# [주어진 지시]
아래 목록에서 "Select the Vendor KINGSTON text field"라는 문구가 있는 줄부터 "579x452 pixels. coord(299,11)"라는 문구가 있는 줄까지를 양 끝 줄을 포함해 한 글자도 바꾸지 말고 그대로 다시 적으세요.

# [입력]
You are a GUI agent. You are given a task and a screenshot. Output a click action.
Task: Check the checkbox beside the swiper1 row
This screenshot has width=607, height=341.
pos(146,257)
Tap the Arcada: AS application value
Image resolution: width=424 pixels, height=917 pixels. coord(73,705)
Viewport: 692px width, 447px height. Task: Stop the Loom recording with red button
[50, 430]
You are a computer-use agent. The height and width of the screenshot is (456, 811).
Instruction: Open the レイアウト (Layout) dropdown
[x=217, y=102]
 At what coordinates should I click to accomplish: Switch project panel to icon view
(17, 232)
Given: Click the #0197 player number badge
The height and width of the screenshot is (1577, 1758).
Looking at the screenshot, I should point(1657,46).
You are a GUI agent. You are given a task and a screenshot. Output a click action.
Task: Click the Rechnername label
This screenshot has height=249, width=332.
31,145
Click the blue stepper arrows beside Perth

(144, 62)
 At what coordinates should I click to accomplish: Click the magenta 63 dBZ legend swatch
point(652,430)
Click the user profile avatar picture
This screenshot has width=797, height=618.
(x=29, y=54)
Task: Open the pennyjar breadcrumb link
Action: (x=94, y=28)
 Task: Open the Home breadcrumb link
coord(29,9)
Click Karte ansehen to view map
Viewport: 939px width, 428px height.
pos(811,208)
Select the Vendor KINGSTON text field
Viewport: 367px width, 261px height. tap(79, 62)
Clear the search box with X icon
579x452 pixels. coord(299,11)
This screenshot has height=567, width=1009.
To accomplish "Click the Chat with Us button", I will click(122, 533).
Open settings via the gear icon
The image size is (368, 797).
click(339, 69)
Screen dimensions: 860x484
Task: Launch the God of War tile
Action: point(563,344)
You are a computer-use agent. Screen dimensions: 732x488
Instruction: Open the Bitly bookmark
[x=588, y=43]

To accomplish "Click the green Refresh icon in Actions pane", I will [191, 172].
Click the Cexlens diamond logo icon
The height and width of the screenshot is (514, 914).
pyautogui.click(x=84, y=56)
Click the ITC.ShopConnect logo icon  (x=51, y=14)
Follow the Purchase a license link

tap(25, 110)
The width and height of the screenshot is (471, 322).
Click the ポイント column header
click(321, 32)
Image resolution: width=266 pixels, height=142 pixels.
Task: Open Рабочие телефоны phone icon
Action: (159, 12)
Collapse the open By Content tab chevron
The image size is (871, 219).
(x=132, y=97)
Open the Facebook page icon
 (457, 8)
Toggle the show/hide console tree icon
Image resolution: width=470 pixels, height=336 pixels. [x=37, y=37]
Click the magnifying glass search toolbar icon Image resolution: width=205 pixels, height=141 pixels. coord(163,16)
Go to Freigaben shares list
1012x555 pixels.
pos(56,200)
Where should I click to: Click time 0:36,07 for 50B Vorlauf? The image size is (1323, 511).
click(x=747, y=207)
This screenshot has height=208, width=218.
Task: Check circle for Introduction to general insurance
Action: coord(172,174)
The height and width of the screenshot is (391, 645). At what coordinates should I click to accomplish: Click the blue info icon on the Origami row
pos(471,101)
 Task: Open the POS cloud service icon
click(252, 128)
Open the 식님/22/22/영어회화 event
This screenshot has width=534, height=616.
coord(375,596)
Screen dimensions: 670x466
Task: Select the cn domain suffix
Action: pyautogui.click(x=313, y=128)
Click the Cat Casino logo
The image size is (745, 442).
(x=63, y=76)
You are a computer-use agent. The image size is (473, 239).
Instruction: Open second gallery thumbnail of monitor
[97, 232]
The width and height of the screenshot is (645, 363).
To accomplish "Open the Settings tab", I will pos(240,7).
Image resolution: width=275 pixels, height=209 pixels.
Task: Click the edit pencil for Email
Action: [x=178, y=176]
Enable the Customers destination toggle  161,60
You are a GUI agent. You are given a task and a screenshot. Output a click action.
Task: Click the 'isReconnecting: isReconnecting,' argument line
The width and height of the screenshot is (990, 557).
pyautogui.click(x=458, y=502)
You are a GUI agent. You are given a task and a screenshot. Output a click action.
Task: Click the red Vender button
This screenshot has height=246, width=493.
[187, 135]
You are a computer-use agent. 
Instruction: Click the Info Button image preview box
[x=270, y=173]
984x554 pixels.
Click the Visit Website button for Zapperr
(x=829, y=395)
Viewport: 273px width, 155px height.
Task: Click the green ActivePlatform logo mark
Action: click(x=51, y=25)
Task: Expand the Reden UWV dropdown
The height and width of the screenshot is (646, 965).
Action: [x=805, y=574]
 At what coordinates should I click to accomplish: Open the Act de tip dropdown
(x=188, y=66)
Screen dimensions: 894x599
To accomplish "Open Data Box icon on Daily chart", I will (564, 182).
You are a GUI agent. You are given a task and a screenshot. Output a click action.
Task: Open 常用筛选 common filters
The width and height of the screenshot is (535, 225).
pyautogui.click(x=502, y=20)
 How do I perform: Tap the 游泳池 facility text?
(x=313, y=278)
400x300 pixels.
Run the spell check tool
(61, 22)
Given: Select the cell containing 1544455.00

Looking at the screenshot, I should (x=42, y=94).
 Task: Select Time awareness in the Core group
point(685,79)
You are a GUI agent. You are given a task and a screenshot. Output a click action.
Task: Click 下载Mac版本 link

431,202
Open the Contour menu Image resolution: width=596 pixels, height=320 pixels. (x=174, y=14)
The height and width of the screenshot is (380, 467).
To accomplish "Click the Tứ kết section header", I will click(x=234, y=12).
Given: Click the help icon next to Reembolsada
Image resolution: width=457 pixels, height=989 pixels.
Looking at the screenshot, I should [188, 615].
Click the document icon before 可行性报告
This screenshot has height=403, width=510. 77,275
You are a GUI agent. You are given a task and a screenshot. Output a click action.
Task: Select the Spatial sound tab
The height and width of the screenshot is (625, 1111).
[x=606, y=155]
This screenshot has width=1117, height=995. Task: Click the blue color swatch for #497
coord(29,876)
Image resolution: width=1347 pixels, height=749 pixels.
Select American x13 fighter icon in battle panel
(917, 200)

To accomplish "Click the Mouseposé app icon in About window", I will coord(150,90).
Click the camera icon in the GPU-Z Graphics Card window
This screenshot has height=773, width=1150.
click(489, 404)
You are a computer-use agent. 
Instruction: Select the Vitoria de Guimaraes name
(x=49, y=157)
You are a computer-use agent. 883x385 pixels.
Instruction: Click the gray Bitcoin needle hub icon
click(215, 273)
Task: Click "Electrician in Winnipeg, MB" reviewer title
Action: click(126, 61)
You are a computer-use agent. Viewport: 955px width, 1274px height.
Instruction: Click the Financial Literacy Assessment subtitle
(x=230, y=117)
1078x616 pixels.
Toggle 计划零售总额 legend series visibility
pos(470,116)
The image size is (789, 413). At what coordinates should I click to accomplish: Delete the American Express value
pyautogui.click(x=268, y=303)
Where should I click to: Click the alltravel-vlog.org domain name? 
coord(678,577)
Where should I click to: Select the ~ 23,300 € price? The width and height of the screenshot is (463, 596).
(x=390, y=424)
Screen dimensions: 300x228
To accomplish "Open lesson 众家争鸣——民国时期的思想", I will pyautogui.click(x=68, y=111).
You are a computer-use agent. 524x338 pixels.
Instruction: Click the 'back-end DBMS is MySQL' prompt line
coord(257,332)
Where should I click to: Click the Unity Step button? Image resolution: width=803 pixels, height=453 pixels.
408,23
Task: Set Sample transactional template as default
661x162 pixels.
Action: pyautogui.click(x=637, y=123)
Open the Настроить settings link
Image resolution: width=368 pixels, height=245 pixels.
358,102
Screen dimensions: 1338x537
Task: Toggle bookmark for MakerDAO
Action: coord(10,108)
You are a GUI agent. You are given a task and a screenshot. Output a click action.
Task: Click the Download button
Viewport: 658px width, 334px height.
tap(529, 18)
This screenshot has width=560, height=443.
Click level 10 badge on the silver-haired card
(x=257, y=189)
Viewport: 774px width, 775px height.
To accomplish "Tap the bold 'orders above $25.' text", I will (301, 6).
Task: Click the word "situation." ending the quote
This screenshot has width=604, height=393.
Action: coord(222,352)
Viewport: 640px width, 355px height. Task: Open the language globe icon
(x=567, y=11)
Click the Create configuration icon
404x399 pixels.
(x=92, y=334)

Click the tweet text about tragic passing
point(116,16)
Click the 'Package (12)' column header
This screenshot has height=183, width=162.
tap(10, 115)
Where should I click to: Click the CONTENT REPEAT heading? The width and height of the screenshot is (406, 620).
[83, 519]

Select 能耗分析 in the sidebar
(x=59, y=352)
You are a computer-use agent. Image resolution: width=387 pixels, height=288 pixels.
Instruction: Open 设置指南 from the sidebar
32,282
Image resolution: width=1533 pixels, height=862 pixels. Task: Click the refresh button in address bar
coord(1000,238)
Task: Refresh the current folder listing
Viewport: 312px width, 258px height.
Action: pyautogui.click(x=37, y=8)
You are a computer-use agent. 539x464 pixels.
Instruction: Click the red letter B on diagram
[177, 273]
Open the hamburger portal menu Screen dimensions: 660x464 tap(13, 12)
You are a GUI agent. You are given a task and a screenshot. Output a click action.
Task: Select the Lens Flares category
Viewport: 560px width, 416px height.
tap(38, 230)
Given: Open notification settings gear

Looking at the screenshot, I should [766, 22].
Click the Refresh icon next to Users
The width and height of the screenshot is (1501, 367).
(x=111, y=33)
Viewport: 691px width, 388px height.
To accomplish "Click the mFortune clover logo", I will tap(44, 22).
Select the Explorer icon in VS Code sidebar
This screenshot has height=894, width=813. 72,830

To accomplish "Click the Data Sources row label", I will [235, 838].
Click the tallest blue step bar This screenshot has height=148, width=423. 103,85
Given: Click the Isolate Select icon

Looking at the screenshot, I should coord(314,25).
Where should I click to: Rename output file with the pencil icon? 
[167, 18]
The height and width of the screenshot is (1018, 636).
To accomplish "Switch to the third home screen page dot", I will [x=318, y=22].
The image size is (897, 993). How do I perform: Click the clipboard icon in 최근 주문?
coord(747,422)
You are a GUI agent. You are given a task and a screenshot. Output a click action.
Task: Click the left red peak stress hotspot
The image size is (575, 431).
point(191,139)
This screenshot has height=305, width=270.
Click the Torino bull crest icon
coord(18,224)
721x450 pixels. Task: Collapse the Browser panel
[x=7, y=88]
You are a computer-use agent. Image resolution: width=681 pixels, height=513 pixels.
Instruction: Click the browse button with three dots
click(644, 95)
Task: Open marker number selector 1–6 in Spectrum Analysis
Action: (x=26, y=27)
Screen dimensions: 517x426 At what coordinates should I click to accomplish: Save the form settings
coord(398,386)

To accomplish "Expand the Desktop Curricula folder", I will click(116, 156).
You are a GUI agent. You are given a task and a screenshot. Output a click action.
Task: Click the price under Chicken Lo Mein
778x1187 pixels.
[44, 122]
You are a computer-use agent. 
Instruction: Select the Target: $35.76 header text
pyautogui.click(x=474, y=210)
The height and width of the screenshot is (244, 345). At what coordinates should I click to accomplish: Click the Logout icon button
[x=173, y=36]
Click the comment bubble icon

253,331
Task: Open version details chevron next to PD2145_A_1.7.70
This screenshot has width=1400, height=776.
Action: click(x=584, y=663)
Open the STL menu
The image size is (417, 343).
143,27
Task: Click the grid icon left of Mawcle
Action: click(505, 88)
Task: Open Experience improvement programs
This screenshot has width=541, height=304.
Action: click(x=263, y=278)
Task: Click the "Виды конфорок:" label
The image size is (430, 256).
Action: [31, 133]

# [전체 답변]
Select the Vendor KINGSTON text field
Viewport: 367px width, 261px height. tap(79, 62)
Clear the search box with X icon
579x452 pixels. coord(299,11)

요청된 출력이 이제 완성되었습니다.